Posted by: Shaun | Feb 1, 2008 5:28:25 PM

Nuke program?

Yeah, I guess you would be typing at a keyboard, attached to a typewriter. Then you'd need to take the piece of paper
out of it, fold it up and mail it to someone who would then pin it to a bulletin board so anyone who walked by could read it, laugh and keep walking.

You really should take a moment to look up some of the things NASA has contributed to your life. You might be a bit surprised, it's not all spaceships and aliens or over your head math.

Posted by: jim | Feb 1, 2008 5:30:10 PM

Right on, Bob. Our race has long been a slave to its own egotism. We pretend that we're the Chosen Ones in this Universe. Well, that's whistling in the dark. We're a scared little people, only just now coming to grips with the fact that we're capable of much more than we've contributed, but our knees knock with fear that we might actually not be alone in this cold, dark place.
Who's to say what the universal code is, that indefinable combination of electromagnetic pulses that will serve to define us as a member of the Galactic, or Universal Brotherhood? What we lack is humility and we'd better gain it before it's too late.

Posted by: Andy | Feb 1, 2008 8:43:53 PM

Whether or not the signal ever reaches a civilization with the right tools to decode it is something we'll never live to know. But the whole point was probably just to get people to start talking about NASA and space again. And looking at these posts, well, didn't they succeed?

Posted by: elisa | Feb 2, 2008 3:39:27 AM

"Can I have my taxpayer money back? After all, I put in the hard work you government leeches. NASA is a colossal waste of money."

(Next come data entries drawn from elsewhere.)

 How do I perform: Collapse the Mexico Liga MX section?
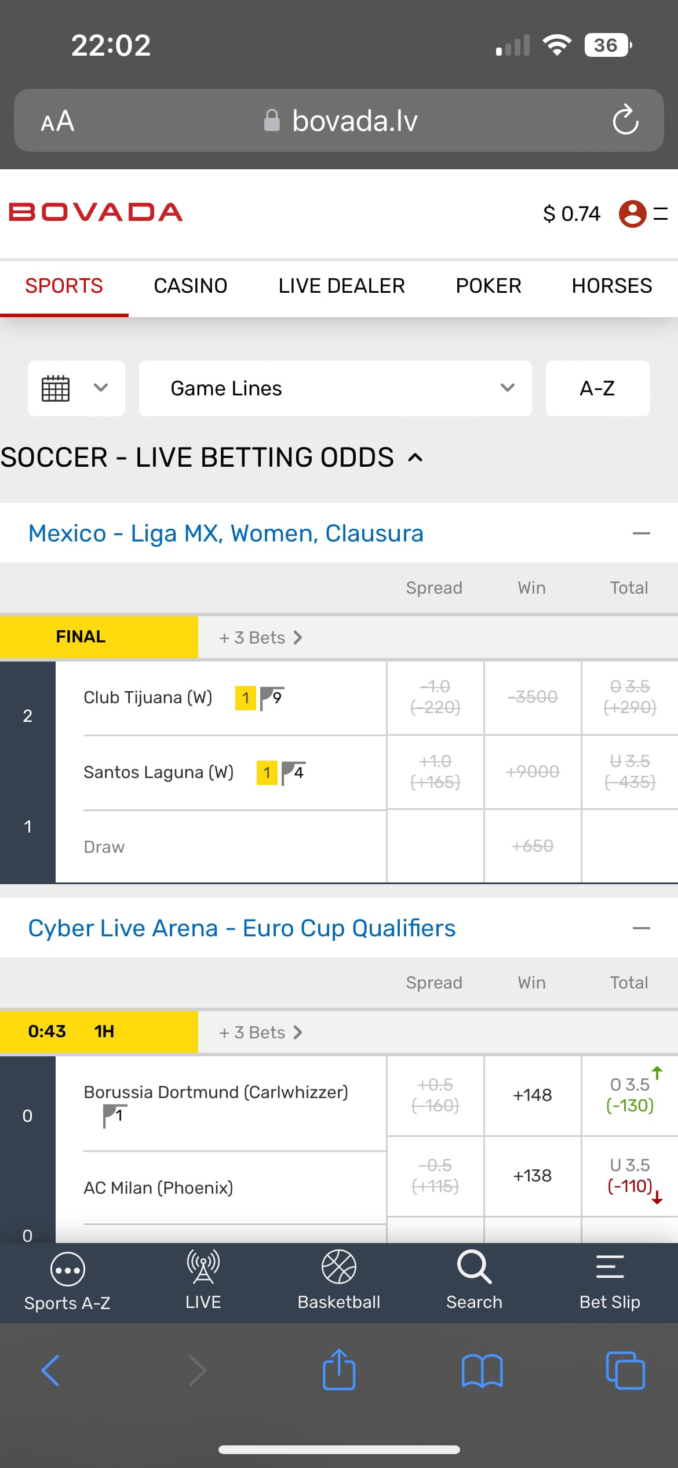coord(641,533)
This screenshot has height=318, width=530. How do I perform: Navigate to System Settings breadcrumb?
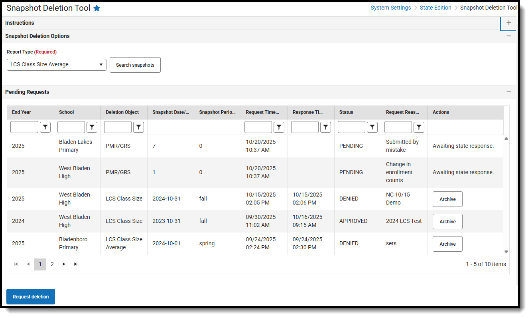(x=390, y=7)
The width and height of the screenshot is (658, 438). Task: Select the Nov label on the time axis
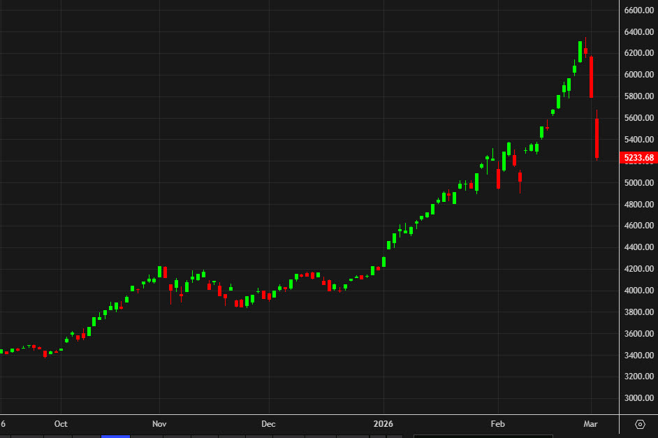[x=159, y=423]
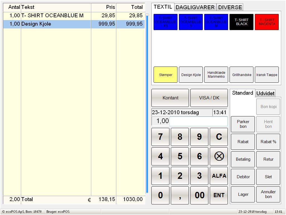Pay with Kontant
The height and width of the screenshot is (215, 286).
pos(170,98)
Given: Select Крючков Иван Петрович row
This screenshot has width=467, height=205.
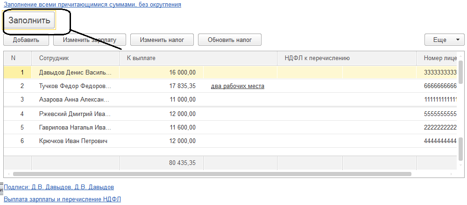Looking at the screenshot, I should 73,141.
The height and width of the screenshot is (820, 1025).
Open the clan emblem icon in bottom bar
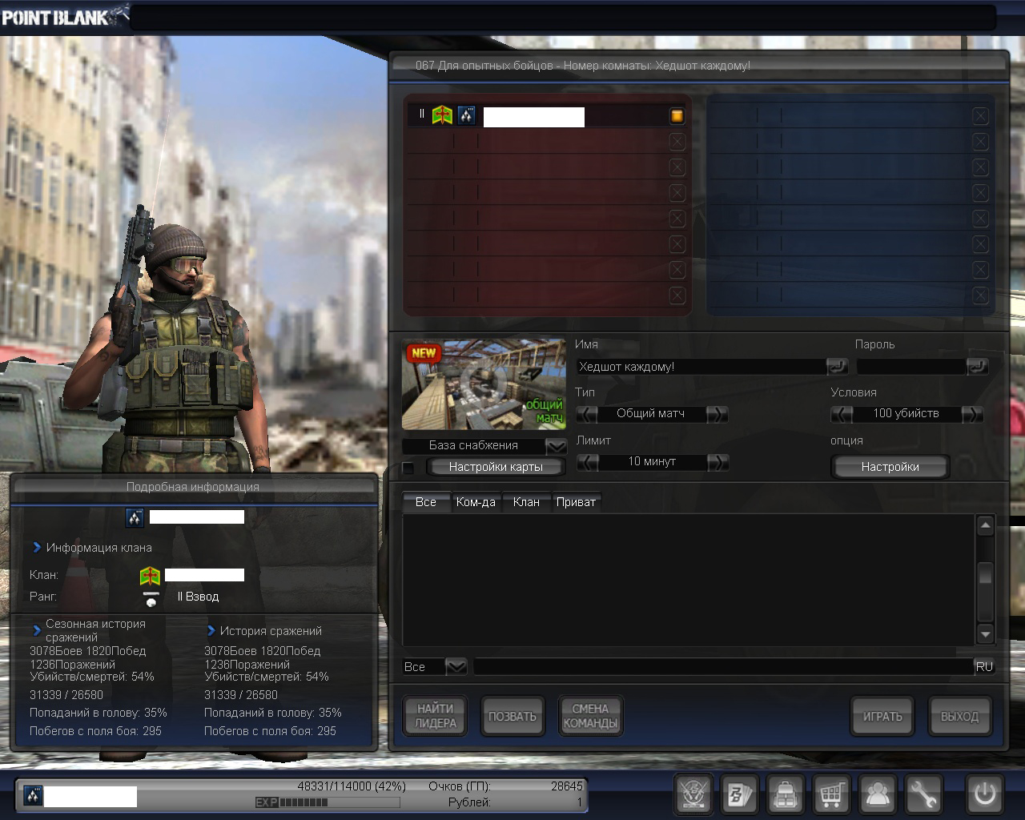click(693, 794)
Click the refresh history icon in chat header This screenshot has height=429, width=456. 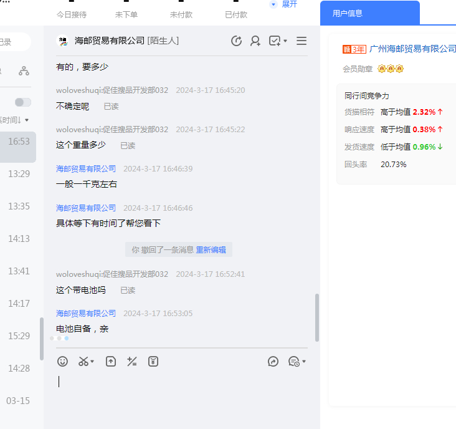[236, 41]
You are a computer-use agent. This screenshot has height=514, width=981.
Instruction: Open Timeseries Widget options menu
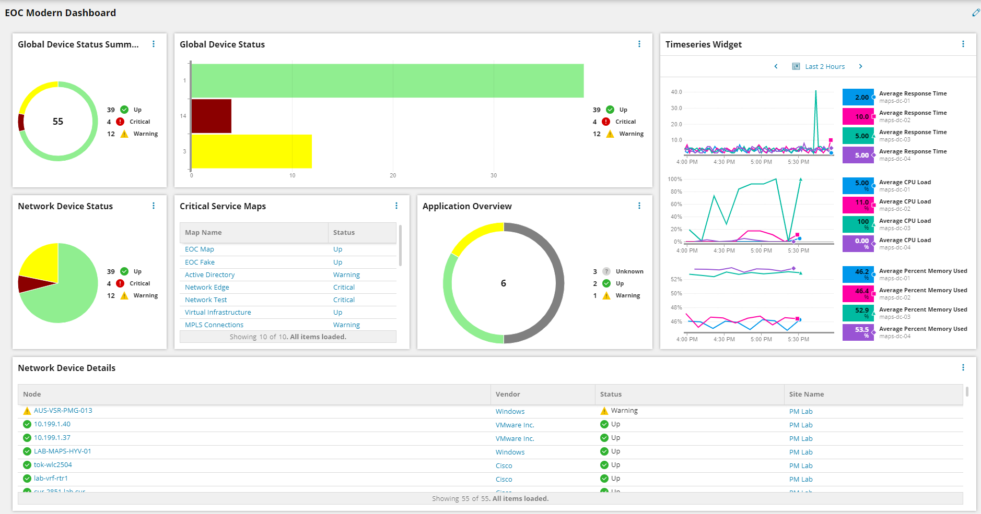click(x=963, y=44)
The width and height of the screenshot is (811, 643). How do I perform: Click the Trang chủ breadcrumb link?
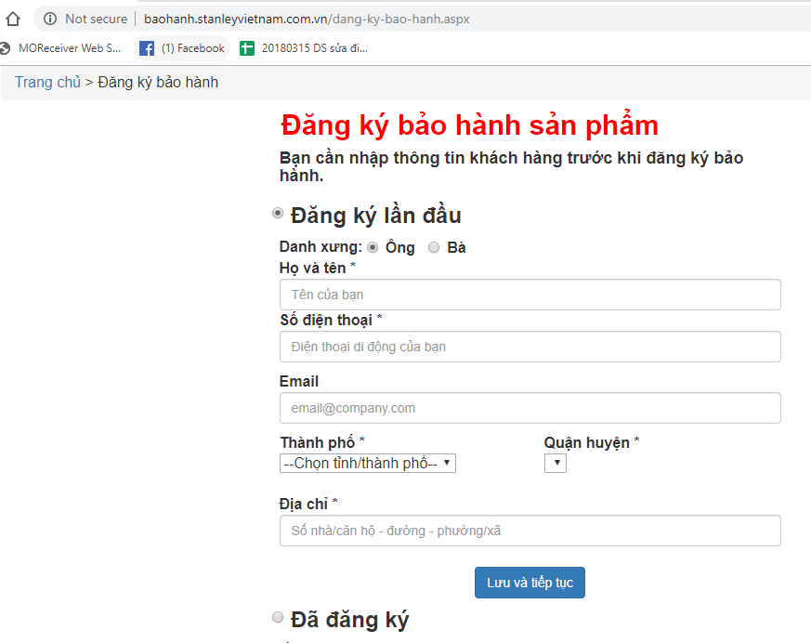coord(47,83)
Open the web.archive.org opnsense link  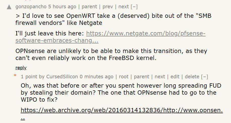pos(122,113)
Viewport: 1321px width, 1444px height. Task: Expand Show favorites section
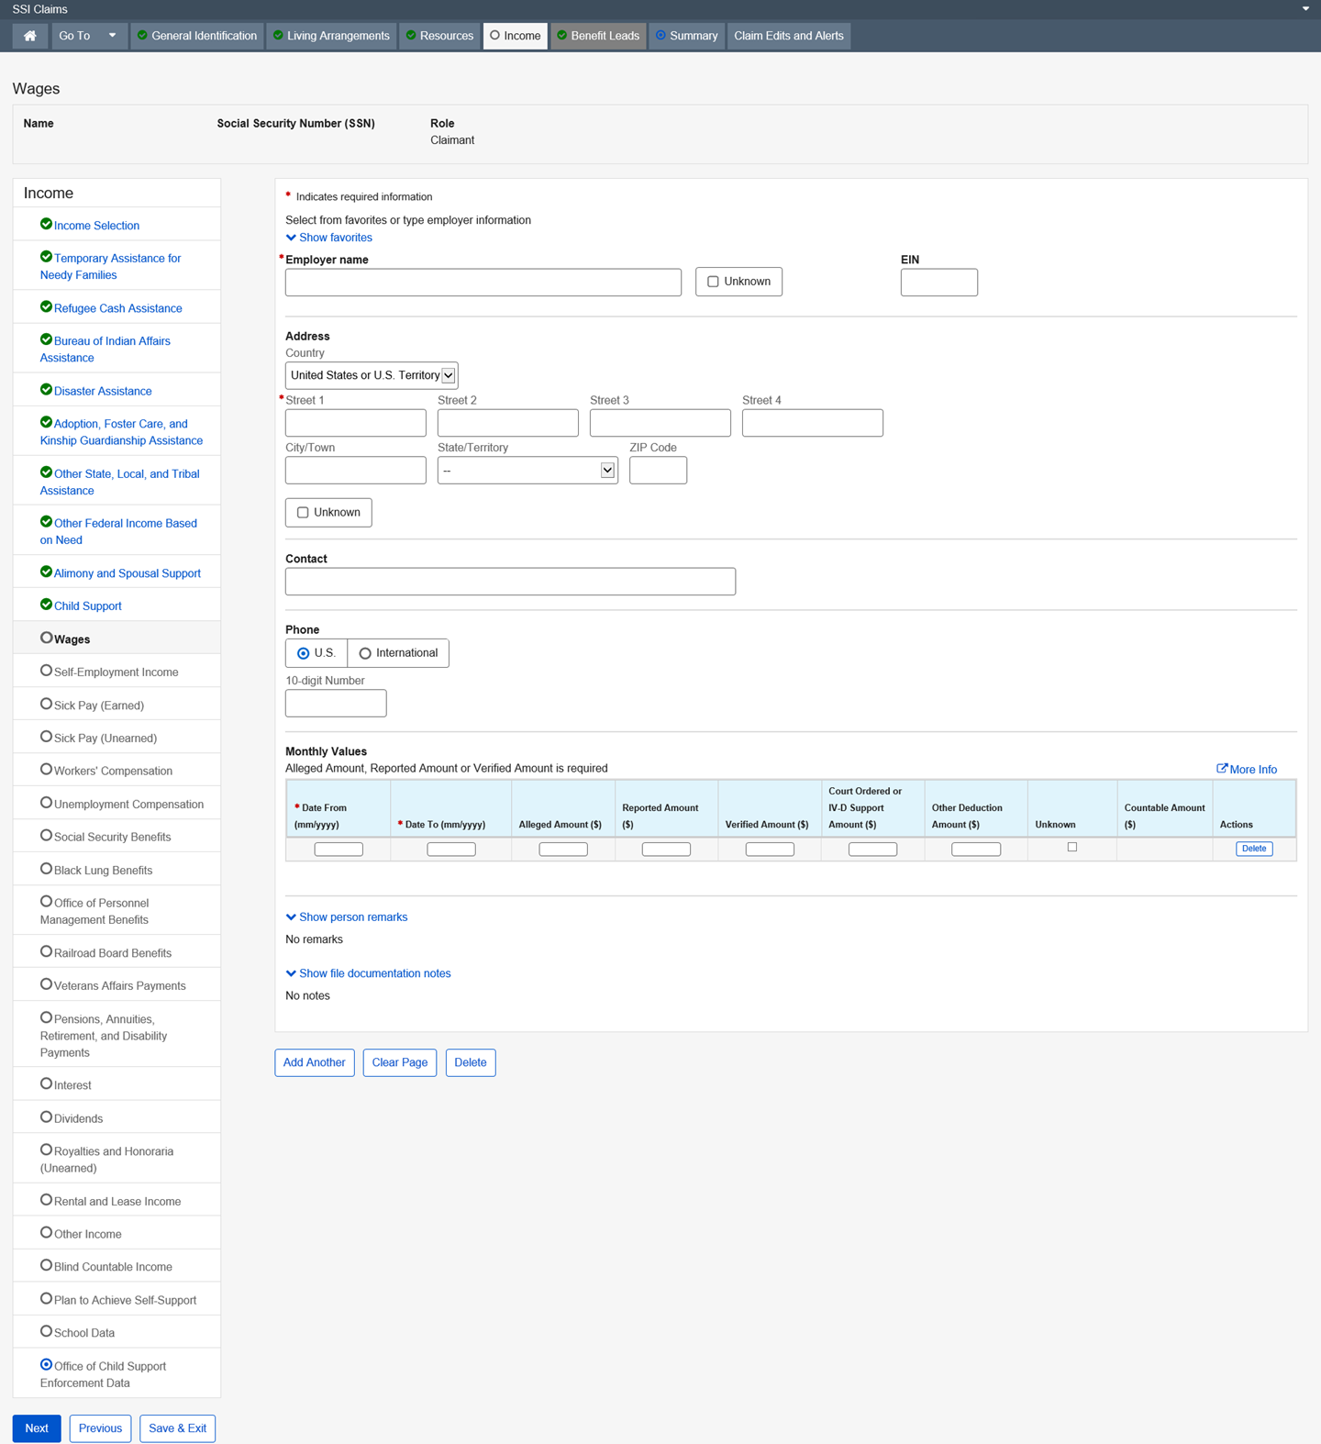(329, 238)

Compared to military budget it are a few drops on a hot plate

Posted by: WDJ | Feb 2, 2008 5:55:28 AM

mneedes,

I guess you don't really follow the ways of government that much. NASA spends less than one half of one percent of the money spent by Uncle Sam. Compared with the big agencies and departments this is really a small drop in a very large bucket. In terms of Return on Investment it's a really good investment.

Posted by: Andy Clark | Feb 2, 2008 10:29:23 AM

Hey folks -- doesn't hurt to try !!

Posted by: Pat | Feb 2, 2008 10:52:12 AM

mneedes,

No, you can't have your money back. NASA is going to use it for research into why there are so many morons who think the government has to ask their permission for every little program to which they want to devote funds.

It's called REPRESENTATIVE GOVERNMENT. If you don't like it, you are welcome to move to Saudi Arabia, where they don't a democracy. Of course, over there if you bitch about how they spend what you think is your money, they just throw you in jail.

Posted by: Bob | Feb 2, 2008 7:52:13 PM

My problem is that that particular song isn't very on key. John was sort of going for a certain feel, and was perhaps under the influence of various substances. I just don't want the aliens to hear it and say, "Well, that kind of sucked." Ya know?